Abstract
Over the last two decades, the human reference genome has undergone multiple updates as we complete a linear representation of our genome. There are two versions of human references currently used in the biomedical literature, GRCh37/hg19 and GRCh38, and conversions between these versions are critical for quality control, imputation, and association analysis. In the present study we show that genomic coordinates for single nucleotide variants (SNVs) in regions inverted between different builds of the reference genome are erroneously converted by the TOPMed imputation server. Depending on the array type, we estimate the inappropriate conversions of variant coordinates would occur in about 2-5 Mb of the genome. Errors for palindromic variants in these inverted regions cannot be detected by standard quality control procedures and destabilize the local haplotype structure, leading to loss of imputation accuracy and power in association analyses.

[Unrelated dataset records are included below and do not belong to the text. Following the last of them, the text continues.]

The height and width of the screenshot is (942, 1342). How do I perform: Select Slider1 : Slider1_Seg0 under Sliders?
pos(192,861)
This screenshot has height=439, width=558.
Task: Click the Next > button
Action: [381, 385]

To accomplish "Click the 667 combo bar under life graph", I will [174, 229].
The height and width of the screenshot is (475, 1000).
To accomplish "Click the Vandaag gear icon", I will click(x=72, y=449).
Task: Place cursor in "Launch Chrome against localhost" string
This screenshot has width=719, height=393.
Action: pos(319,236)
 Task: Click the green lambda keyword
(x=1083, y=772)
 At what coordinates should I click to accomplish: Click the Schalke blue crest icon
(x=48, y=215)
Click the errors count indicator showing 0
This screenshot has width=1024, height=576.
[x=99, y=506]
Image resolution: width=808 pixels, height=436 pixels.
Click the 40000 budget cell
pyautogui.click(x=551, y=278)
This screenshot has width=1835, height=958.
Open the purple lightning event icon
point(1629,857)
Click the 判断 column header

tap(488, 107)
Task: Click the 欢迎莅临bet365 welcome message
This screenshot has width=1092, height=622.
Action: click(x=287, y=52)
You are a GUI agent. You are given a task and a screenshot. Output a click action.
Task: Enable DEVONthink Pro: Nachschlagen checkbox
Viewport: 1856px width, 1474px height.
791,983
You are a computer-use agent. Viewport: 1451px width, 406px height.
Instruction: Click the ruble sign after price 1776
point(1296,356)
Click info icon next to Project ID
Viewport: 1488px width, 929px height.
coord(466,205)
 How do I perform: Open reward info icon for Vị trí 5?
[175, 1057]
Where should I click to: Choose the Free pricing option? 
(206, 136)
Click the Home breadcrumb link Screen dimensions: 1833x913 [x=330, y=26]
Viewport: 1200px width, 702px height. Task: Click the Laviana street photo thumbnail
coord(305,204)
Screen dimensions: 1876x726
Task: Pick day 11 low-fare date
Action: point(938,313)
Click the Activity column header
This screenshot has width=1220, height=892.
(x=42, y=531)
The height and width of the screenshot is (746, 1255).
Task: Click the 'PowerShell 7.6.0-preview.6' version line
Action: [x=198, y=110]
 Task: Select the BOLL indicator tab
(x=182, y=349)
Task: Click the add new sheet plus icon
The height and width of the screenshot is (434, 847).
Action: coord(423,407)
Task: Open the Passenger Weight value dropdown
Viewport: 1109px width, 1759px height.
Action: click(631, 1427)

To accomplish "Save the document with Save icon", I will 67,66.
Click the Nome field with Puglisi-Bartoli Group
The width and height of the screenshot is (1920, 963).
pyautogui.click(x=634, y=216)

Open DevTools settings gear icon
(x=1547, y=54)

Though only a small proportion of the genome is affected, we show that these regions include important disease susceptibility variants that would be lost due to poor imputation. For example, we show that a known locus associated with prostate cancer on chr10 would have its association P-value drop from 2.86×10-7 to 0.0011 in a case-control analysis of 20,286 Africans and African Americans (10,643 cases and 9,643 controls). We propose and publicly release on GitHub a straight-forward heuristic, triple-liftOver, that can easily detect and correct these variants in the inverted regions between genome builds to locally improve imputation accuracy.
Competing Interest Statement
The authors have declared no competing interest.